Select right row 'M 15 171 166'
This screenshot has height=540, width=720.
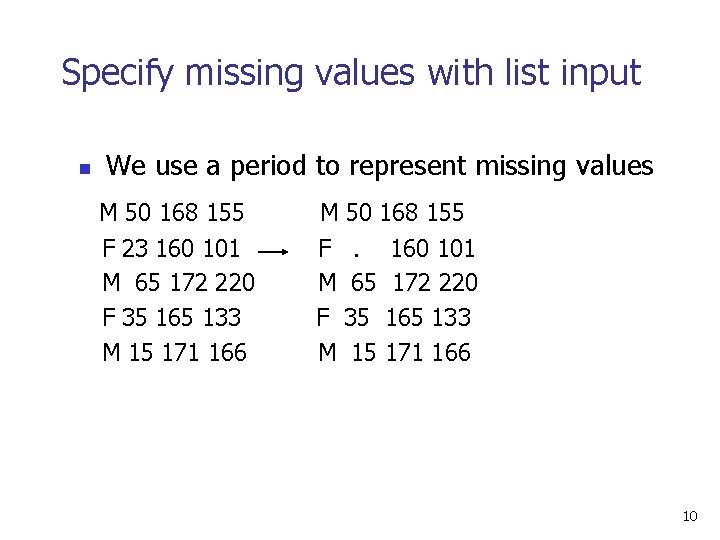(x=394, y=353)
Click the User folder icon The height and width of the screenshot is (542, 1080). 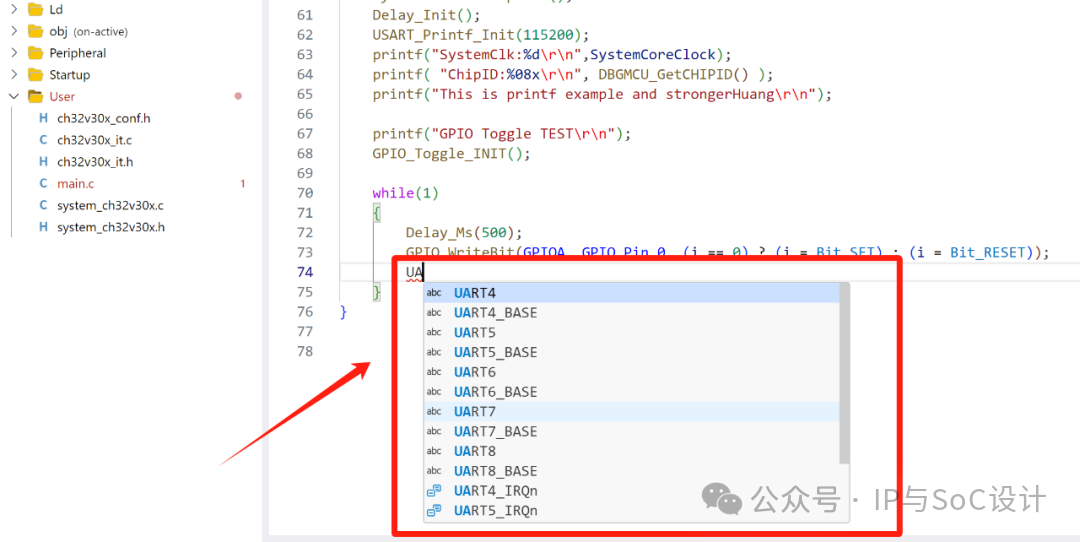click(36, 96)
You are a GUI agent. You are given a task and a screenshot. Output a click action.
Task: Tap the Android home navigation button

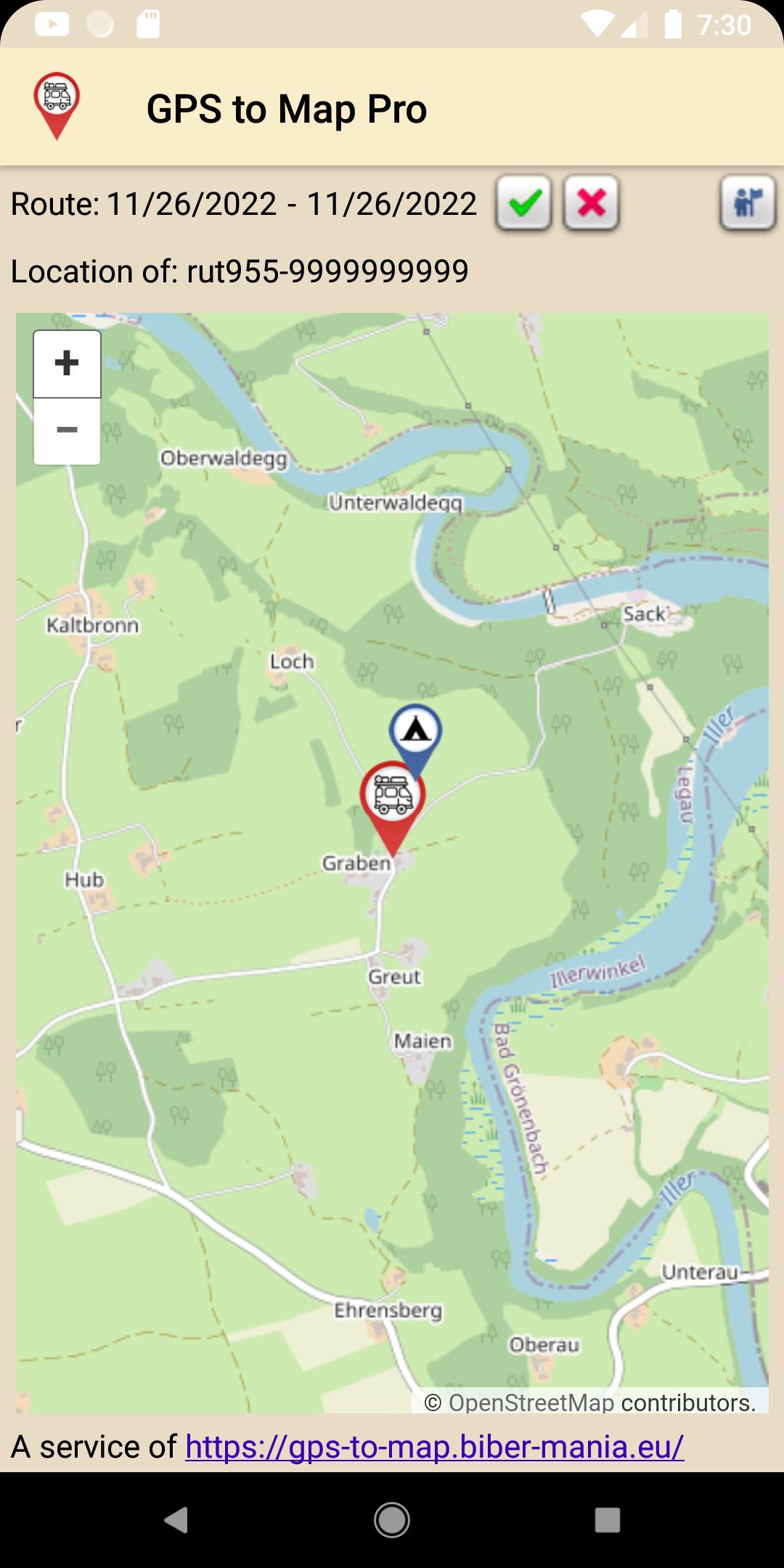392,1520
################
Exercise directions: Return, word for word, every line of the material from the one containing "You are a GUI" through its final line, both ends included, and leave the pictures out.

Solution to the problem:
You are a GUI agent. You are given a task and a screenshot. Output a click action.
Task: Tap the Android home navigation button

392,1520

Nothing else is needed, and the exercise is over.